Traditional processing limitations
Conventional thermal processing methods such as retort have long been the industry standard for creating shelf-stable pet food products. While effective at creating shelf-stable products with clean labels, retort processing has some drawbacks.
“Retort has some limitations, such as the high thermal load that is implemented in the process because of the time duration that it has,” Soto said.
Non-thermal technologies also present their own challenges. UV treatment is only effective on surface areas, bacteriophage application struggles to achieve sufficient reduction levels and fermentation alters smell and taste profiles while offering limited pathogen control. HPP provides effective pathogen reduction but requires refrigeration and can cause color changes in raw meat products.
HPTP: A new solution
HPTP represents a technological breakthrough that combines the benefits of high pressure with controlled thermal treatment.
“With this technology, while combining high pressure and high temperature, we’ll be able to achieve a sterilization faster than retort because of the high pressures used,” Soto said. “And also we’ll be able to create shelf-stable products, as we’ll be targeting spore formers … and we’ll be minimizing that thermal load as well as reducing that processing time.”

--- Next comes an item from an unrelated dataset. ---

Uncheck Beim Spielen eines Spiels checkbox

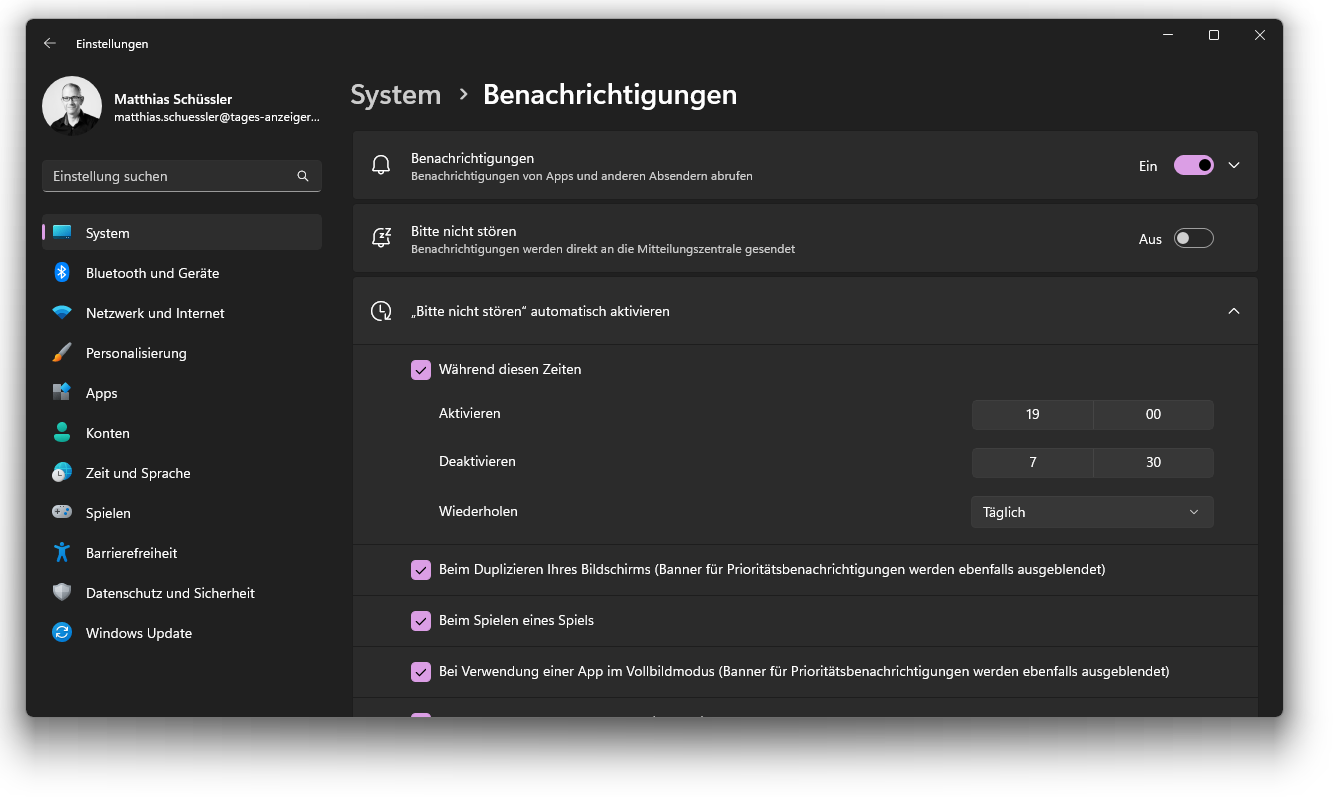pos(421,621)
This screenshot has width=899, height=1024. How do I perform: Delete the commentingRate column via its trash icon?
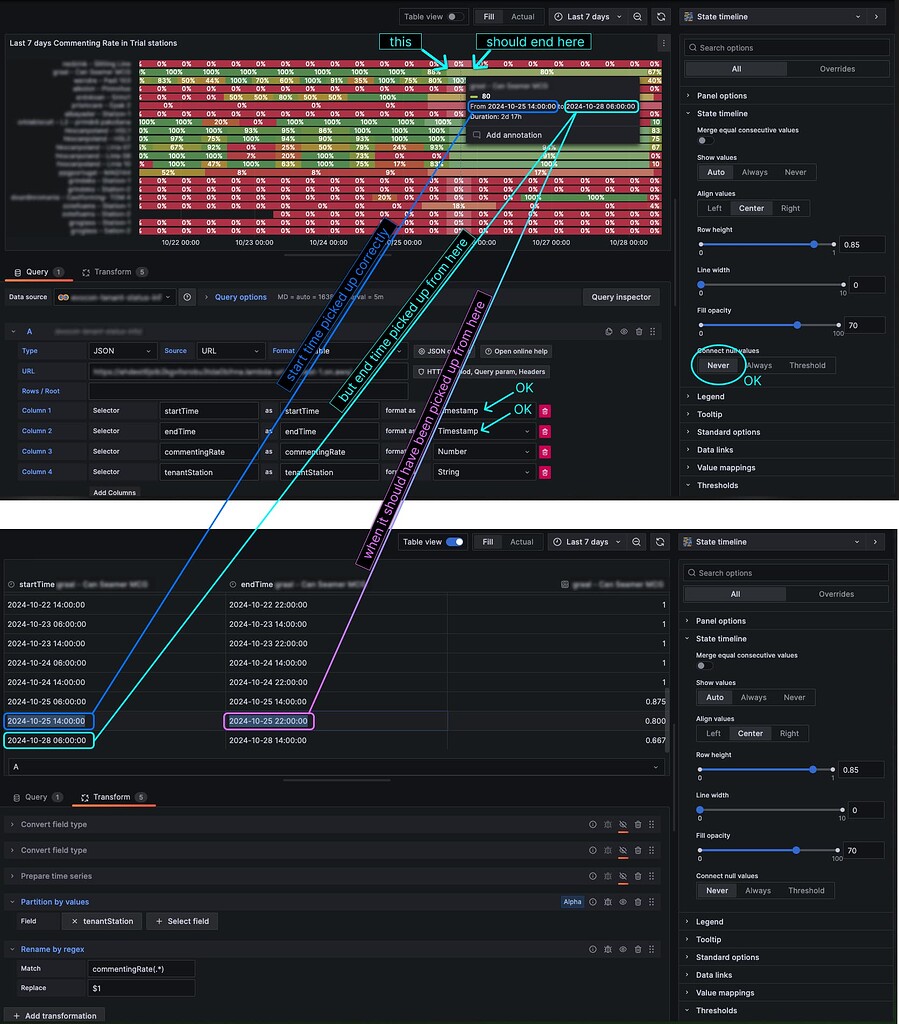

HPTP works by preheating food products in specialized canisters, then subjecting them to high pressure (up to 6,000 bars) while maintaining elevated temperatures. This combination allows processors to reach sterilization temperatures of 250 degrees Fahrenheit under pressure in much less time than traditional retort processing.
Pet food manufacturers can implement HPTP in two ways: by processing raw formulas to create frozen or refrigerated products which can then be freeze-dried to create shelf stable products, or as a post-lethality treatment to achieve a two- or three-log reduction in cooked products post-packaging to prevent any recontamination.
Key benefits for pet food manufacturers
HPTP offers several advantages that make it particularly appealing for premium pet food production:
- Reduced processing time: HPTP significantly shortens the time required to reach sterilization temperatures compared with retort processing.
- Uniform heating: Due to the isostatic principle, everything within the processing vessel experiences the same pressure and temperature simultaneously, eliminating thermal gradients.
- Nutrient preservation: Studies show HPTP better preserves bioactive compounds such as carotenoids compared with retort processing.
- Color retention: The reduced thermal load helps maintain vibrant natural colors in ingredients.
- Fewer processing contaminants: HPTP produces significantly fewer furans and other processing contaminants than conventional retort processing.